### YOUR GOAL
Change every "Given" in the records below to "Prompt" and reproduce the records with all other text left as it is.

>>>>

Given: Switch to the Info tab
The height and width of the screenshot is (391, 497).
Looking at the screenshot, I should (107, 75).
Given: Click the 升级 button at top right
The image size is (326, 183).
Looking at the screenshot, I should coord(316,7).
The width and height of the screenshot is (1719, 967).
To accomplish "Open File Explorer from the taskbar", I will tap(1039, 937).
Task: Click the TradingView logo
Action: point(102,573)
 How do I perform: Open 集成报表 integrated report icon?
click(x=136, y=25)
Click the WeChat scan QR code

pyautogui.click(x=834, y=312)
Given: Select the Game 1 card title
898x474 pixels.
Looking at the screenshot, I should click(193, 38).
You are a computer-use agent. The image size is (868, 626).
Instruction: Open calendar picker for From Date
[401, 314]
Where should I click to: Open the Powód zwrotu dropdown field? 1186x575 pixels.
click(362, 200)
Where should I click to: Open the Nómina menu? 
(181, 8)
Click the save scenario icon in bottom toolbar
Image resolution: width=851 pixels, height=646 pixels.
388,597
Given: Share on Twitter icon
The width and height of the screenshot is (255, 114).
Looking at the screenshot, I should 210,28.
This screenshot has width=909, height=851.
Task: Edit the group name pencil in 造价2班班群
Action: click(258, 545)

<<<<

### TASK OUTPUT
Prompt: Switch to the Info tab
The height and width of the screenshot is (391, 497).
Looking at the screenshot, I should (107, 75).
Prompt: Click the 升级 button at top right
The image size is (326, 183).
Looking at the screenshot, I should coord(316,7).
The width and height of the screenshot is (1719, 967).
To accomplish "Open File Explorer from the taskbar", I will tap(1039, 937).
Task: Click the TradingView logo
Action: point(102,573)
 How do I perform: Open 集成报表 integrated report icon?
click(x=136, y=25)
Click the WeChat scan QR code

pyautogui.click(x=834, y=312)
Prompt: Select the Game 1 card title
898x474 pixels.
Looking at the screenshot, I should click(193, 38).
You are a computer-use agent. The image size is (868, 626).
Instruction: Open calendar picker for From Date
[401, 314]
Where should I click to: Open the Powód zwrotu dropdown field? 1186x575 pixels.
click(362, 200)
Where should I click to: Open the Nómina menu? 
(181, 8)
Click the save scenario icon in bottom toolbar
Image resolution: width=851 pixels, height=646 pixels.
388,597
Prompt: Share on Twitter icon
The width and height of the screenshot is (255, 114).
Looking at the screenshot, I should 210,28.
This screenshot has width=909, height=851.
Task: Edit the group name pencil in 造价2班班群
Action: click(258, 545)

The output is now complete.